> **Stored data**:

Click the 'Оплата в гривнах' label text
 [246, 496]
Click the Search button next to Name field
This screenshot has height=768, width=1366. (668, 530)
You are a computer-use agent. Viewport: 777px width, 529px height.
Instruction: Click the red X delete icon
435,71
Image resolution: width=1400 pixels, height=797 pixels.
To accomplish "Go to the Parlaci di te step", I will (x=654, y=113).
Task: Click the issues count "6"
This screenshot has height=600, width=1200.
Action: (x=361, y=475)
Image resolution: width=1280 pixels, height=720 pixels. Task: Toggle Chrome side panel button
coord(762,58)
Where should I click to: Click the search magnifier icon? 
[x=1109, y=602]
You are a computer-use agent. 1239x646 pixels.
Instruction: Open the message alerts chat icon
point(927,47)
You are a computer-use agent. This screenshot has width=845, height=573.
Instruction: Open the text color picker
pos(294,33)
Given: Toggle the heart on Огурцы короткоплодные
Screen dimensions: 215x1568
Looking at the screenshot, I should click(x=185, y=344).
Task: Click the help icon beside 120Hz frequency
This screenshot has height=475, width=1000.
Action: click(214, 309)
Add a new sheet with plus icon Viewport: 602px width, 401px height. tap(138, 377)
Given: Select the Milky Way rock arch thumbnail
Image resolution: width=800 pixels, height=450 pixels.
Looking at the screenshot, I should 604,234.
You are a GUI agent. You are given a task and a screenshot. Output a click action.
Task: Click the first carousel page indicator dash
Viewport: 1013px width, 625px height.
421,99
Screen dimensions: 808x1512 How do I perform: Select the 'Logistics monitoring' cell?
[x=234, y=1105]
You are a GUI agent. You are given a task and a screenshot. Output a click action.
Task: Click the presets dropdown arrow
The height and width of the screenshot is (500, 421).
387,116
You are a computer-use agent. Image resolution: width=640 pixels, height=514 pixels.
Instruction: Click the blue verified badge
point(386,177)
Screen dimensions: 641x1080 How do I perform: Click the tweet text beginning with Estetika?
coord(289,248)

> **Assignment**:
The response has to contain every record shown above, unaltered and complete.

> **Solution to the problem**:
Click the 'Оплата в гривнах' label text
 [246, 496]
Click the Search button next to Name field
This screenshot has height=768, width=1366. (668, 530)
You are a computer-use agent. Viewport: 777px width, 529px height.
Instruction: Click the red X delete icon
435,71
Image resolution: width=1400 pixels, height=797 pixels.
To accomplish "Go to the Parlaci di te step", I will (x=654, y=113).
Task: Click the issues count "6"
This screenshot has height=600, width=1200.
Action: (x=361, y=475)
Image resolution: width=1280 pixels, height=720 pixels. Task: Toggle Chrome side panel button
coord(762,58)
Where should I click to: Click the search magnifier icon? 
[x=1109, y=602]
You are a computer-use agent. 1239x646 pixels.
Instruction: Open the message alerts chat icon
point(927,47)
You are a computer-use agent. This screenshot has width=845, height=573.
Instruction: Open the text color picker
pos(294,33)
Given: Toggle the heart on Огурцы короткоплодные
Screen dimensions: 215x1568
Looking at the screenshot, I should click(x=185, y=344).
Task: Click the help icon beside 120Hz frequency
This screenshot has height=475, width=1000.
Action: click(214, 309)
Add a new sheet with plus icon Viewport: 602px width, 401px height. tap(138, 377)
Given: Select the Milky Way rock arch thumbnail
Image resolution: width=800 pixels, height=450 pixels.
Looking at the screenshot, I should 604,234.
You are a GUI agent. You are given a task and a screenshot. Output a click action.
Task: Click the first carousel page indicator dash
Viewport: 1013px width, 625px height.
421,99
Screen dimensions: 808x1512 How do I perform: Select the 'Logistics monitoring' cell?
[x=234, y=1105]
You are a GUI agent. You are given a task and a screenshot. Output a click action.
Task: Click the presets dropdown arrow
The height and width of the screenshot is (500, 421).
387,116
You are a computer-use agent. Image resolution: width=640 pixels, height=514 pixels.
Instruction: Click the blue verified badge
point(386,177)
Screen dimensions: 641x1080 How do I perform: Click the tweet text beginning with Estetika?
coord(289,248)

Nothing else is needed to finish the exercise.